Ни звука за стогом. Думает парень. Я знаю, он держит теплую птицу в руках, живую, беспомощную, с остановившимися круглыми глазами, и ладонями слышит, как, содрогаясь, часто захлебисто бьется ее сердце.
— Может, ты?.. — слышу я тихий просительный голос парня.
— Нет!
Сопит парень, прокашливается, а затем шлепает обувью по мокрой кулижке, поднимает ружье, и слышу, как он долго и неумело колотит птицу головой о приклад.
Я не стал дожидаться его. Спустился к речке, закурил и пошел сквозь черные, горько пахнущие черемухи. У брода парень догнал меня. Он держал за длинный клюв вальдшнепа, и была птица ему вроде бы ни к чему, но бросить птицу уже нельзя — добыча!
Я подумал, что он будет хвастаться, как первый раз и первым выстрелом ловко сбил птицу. Но он молчал.
Мы перебрели речку. Парень был в кедах, а вода холодная была, но он и тут ничего не сказал.
На горе тускло светилось окно в моей избе. Поднялись на косогор, и здесь парень чуть слышно обронил:
— Я маленько посижу.
Я кивнул ему и отодвинул жердь лаза в огород.
Оглянулся. Над речкой в сероватой ночи тоскливо маячила одинокая фигура, она была печальна.

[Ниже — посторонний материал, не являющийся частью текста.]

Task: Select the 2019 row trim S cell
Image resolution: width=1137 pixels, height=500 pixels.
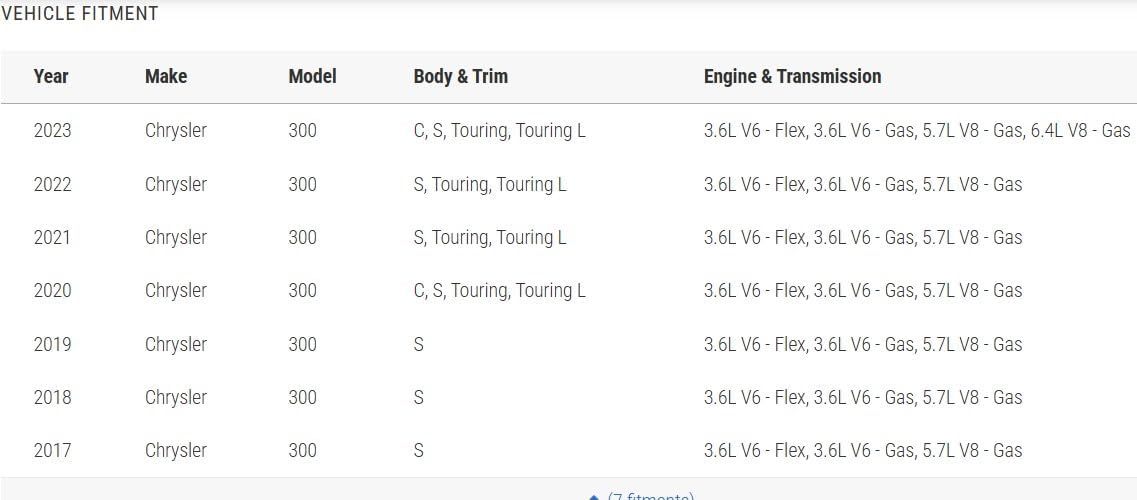Action: 418,344
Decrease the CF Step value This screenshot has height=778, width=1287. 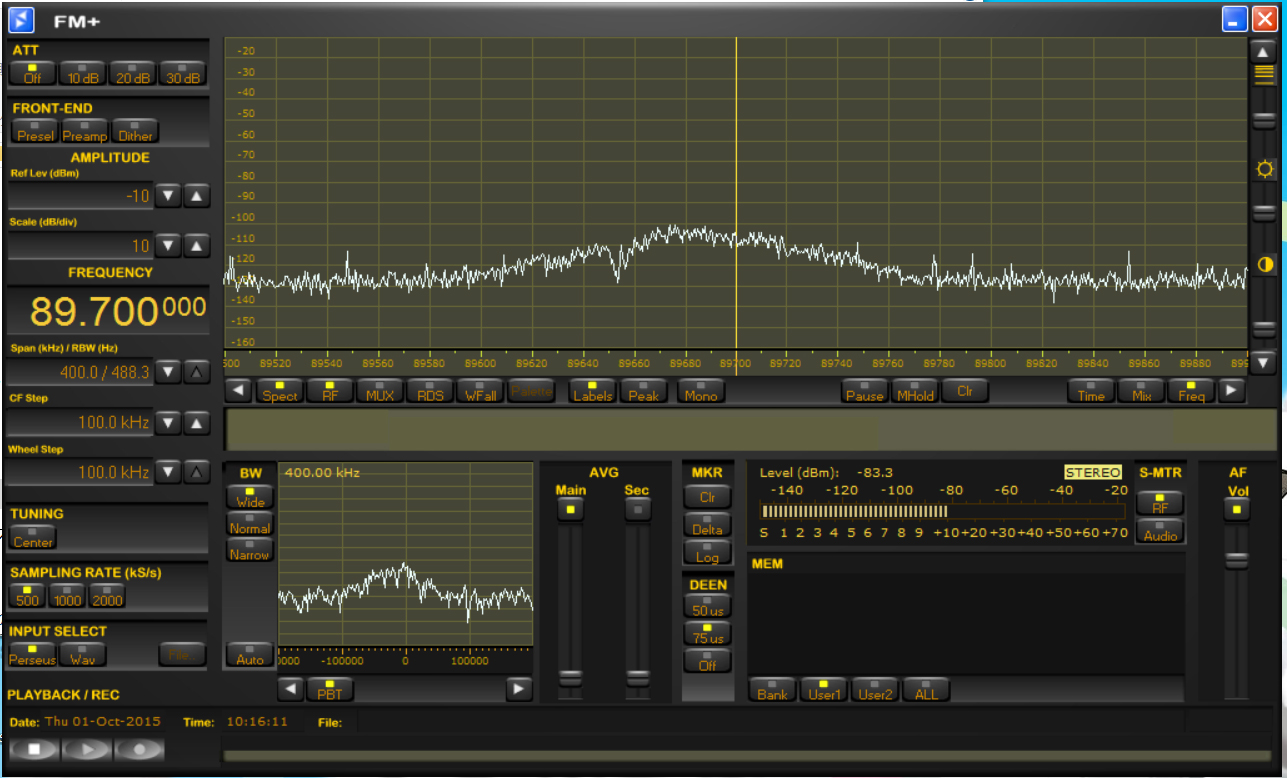[x=169, y=423]
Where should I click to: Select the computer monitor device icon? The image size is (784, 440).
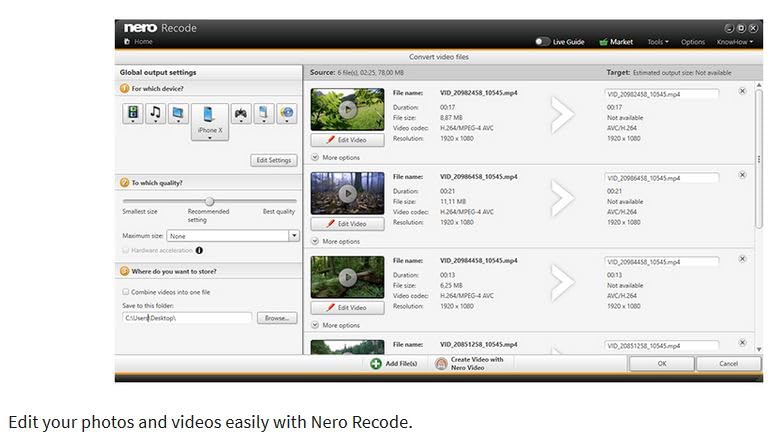point(178,114)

И понял я, осознал потрясенность молодого человека. Во мне пробивалась давно зреющая горечь. В возрасте этого парня я убивал и добивал не задумываясь.

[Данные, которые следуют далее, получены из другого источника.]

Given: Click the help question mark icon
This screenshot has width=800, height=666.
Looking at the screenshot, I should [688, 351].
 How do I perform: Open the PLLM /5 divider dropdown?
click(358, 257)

Боль и раскаяние пришли ко мне уже к седому и эхом отозвались в молодом парне, почти еще мальчишке.
Это был мой сын.
Удар сокола
Днями выпадал снег, было мокро и слякотно, стронуло первым снегом с мест здешнюю перелетную птицу и угнало в места, которые погодистей, теплее.
Мы опоздали к перелету местной утки, а северная еще не пошла, не наступил срок. Но после выпадки снега, которая на Среднем Урале чаще всего случается в середине сентября, так все вокруг разгулялось, такое мягкое тепло реяло над горами, лесом и рекой, что мы совсем не досадовали на недобычливую охоту, реденько стреляли по отставшим уткам-одиночкам. Если не удавалось подшибить на суп утку, сворачивали в мелколесье либо в черемушники возле проток и устьев мелких речек, начинали манить рябчиков. Они плохо шли на манок, и мы принимались выгонять из крепей и тропить их, подстреливали парочку-другую, теребили на берегу и варили суп уже затемно.
Ночевали мы на берегу, возле стожков сена, у жарко нагоревшего огня.
Хорошо нам было, покойно, никуда мы не спешили, не жадничали, не ожесточались, как это случается при большой стрельбе, — редко удается провести осенью отпуск так вот, на приволье, в краткое погодье, и оттого, верно, до сих пор слышатся и помнятся те осень и поход по берегам реки Койвы.